Hey PCers,
I'm currently diving into my first UDK level with some assets out of Maya. You can see on the mesh that there are some triangles cutting through sections, especially on the top right. This is, of course, after optimizing this in Maya and reducing the polycount (haha) to as low as possible for the asset. No matter how I export the mesh, it seems to always display the mesh in this way. Generally the normal map erases the issue in viewport, but Marmoset does give me similar results when lights are at an extreme angle to the mesh. Any advice of how to rid myself of these display issues?
Attached is a pic of my material network. If you focus on the normal map section, you'll see that I'm using the normal map as a detail map on the back section, a practice I haven't explored before. The normal map itself, however, seems to be very weak overall.
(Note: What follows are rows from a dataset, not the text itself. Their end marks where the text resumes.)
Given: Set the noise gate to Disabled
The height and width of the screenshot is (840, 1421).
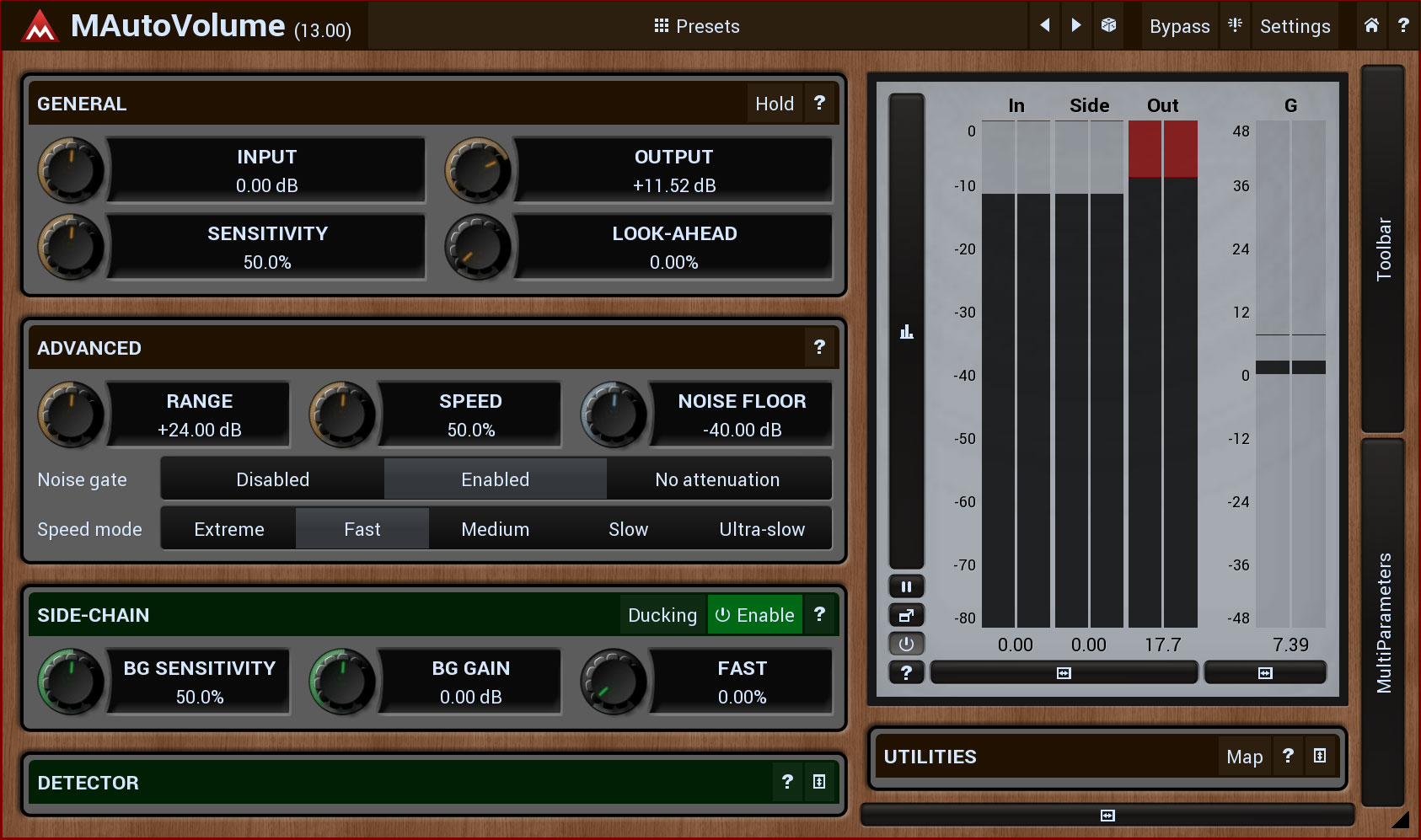Looking at the screenshot, I should point(272,479).
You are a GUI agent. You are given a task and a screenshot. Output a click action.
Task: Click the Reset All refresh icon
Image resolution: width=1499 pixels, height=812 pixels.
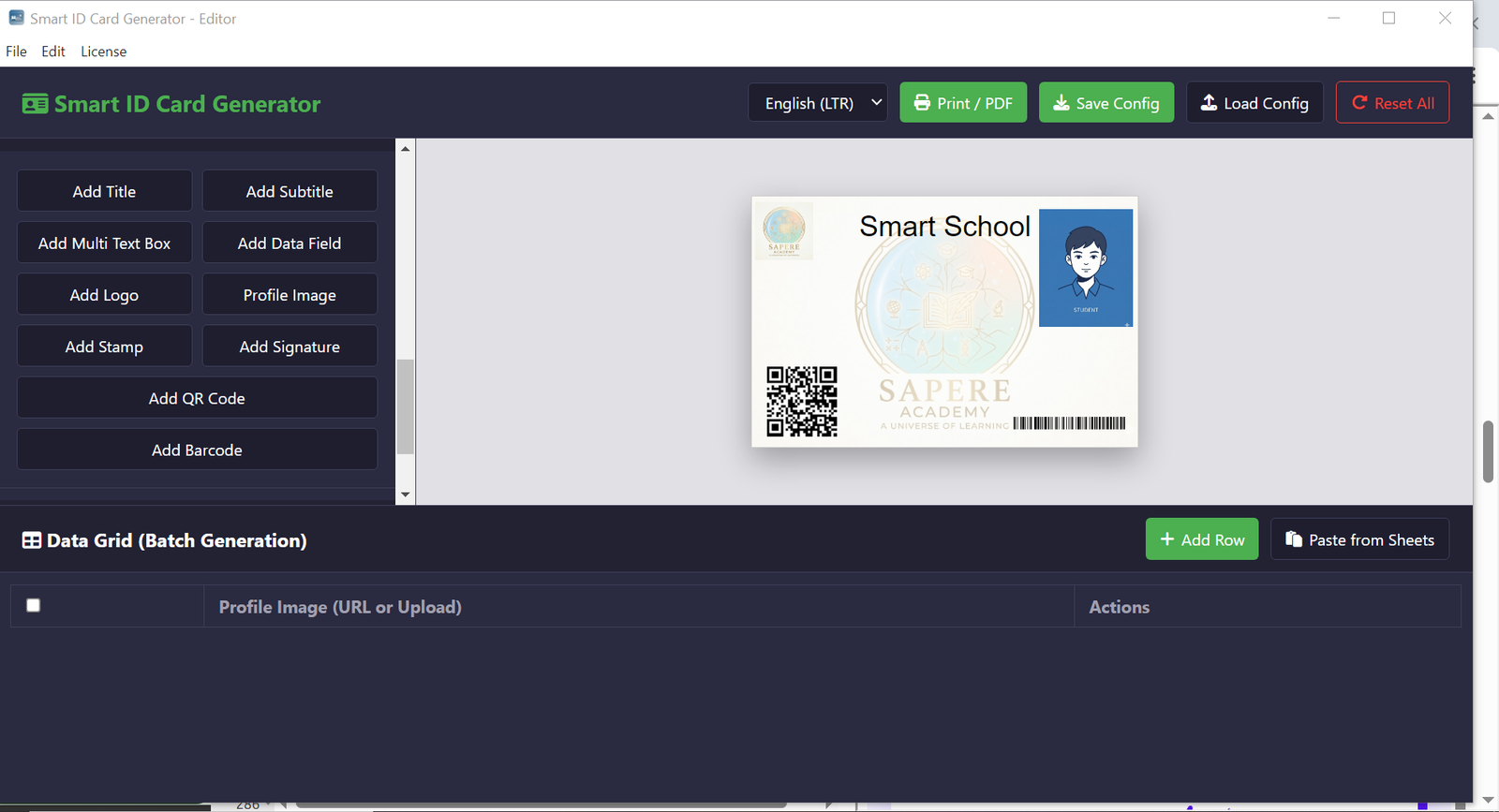[x=1358, y=103]
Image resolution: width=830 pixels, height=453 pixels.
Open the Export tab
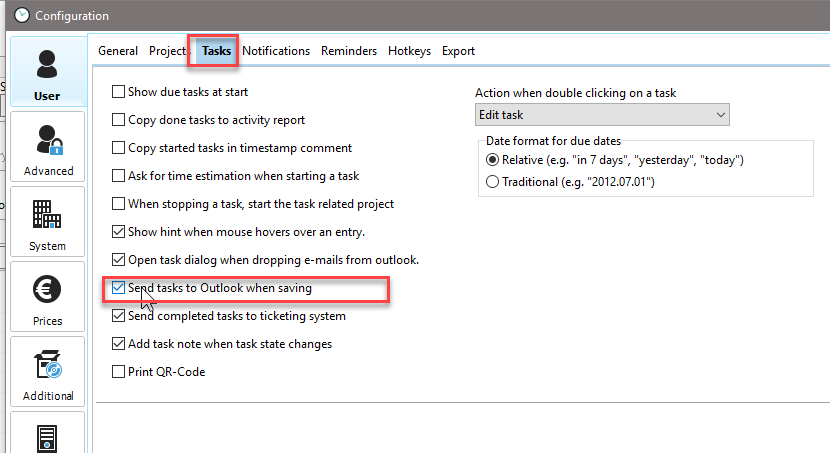point(458,51)
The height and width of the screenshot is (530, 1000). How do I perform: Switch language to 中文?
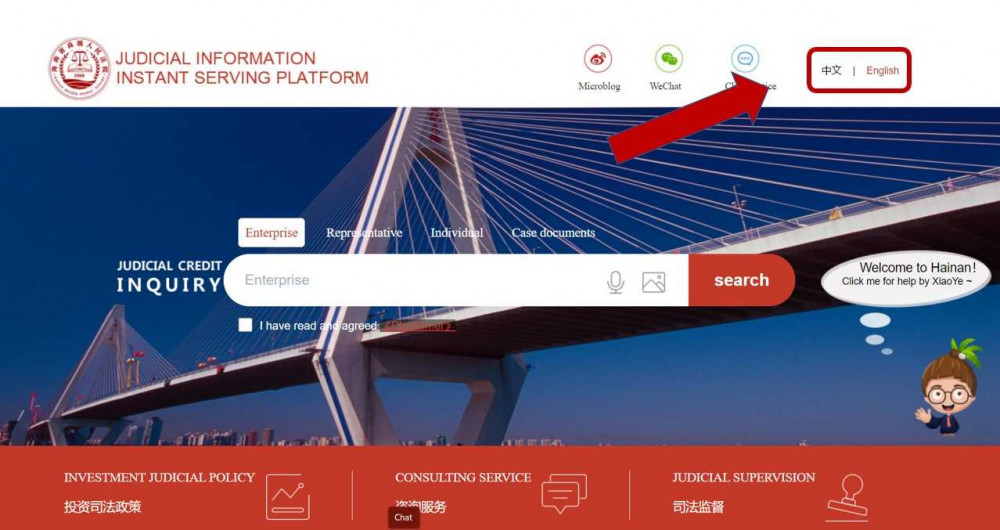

I know there's a way to get normal maps to display much better in unreal, I'm looking for some insight or tips anyone may have for getting this thing to pop better.
Note: I created the normal map using Xfer maps in Maya after softening all the normals on my low poly.
Many thanks!!
Replies
that is a common problem with Unreal. The way to fix it is what we call in 3ds Max- "smoothing groups", pretty much soften the areas as a whole when there is a cut that is going through them. That should fix it, because if you take it into UDK without softening any edges EVEN if they are just a plane...UDK will put its own twist on it and it will give you what you see in your render.
Hopefully this helps
All soft will look good in the Maya Viewport in high quality mode, but when you render in mental ray, and in game engines the errors will show up on extreme angles.
Right now that's causing a lot of easily avoidable smoothing issues which certainly won't help your bake.
Here's another issue, probably rooted in the same thing. What I have here is a simple static mesh. I UV'd half, duplicated it over, merged verts at the center etc etc etc. I softened the proper edges, then used axmesh to export to unreal. There I checked the option to export smooth groups.
I've made sure that all my maps tile horizontally, so this can't be a seam rooted in the texture. My thinking is that while there would be some twinning due to the duplicated UV's, the light is obviously getting tripped up there in the center of each cistern and that's based on the mesh somehow. I've tried exporting this with a number of settings and I always get this result. UDK has to support objects with overlapping UV's... right?
http://www.hourences.com/book/tutorialsue3lightmap.htm
And the questions keep coming ....
As you can see here, I have a spotlightmovable up against the wall, shining down onto the floor. If you look to the right, you'll see what is actually an animating water effect going over the stone with some nifty reflections simulated via some spec/normal maps. However, this effect only seems to show up in what I am calling a 'player light' in my mind; that is to say, you can only see the effect in a certain relation to the character. anywhere in the scene, I can look down and to the side and see the effect, but under direct light influences, it seems to vanish. The same thing is happening with point lights, etc. Is there a way that I can get this effect to show up where there is light... where I'm intending it to pop?
I apologize for the broad range of questions here, I'm just trying to understand as much as I can about the various issues I'm running into. Again, thanks so much for your help and insight, everyone, you're making this a great learning experience for me!!!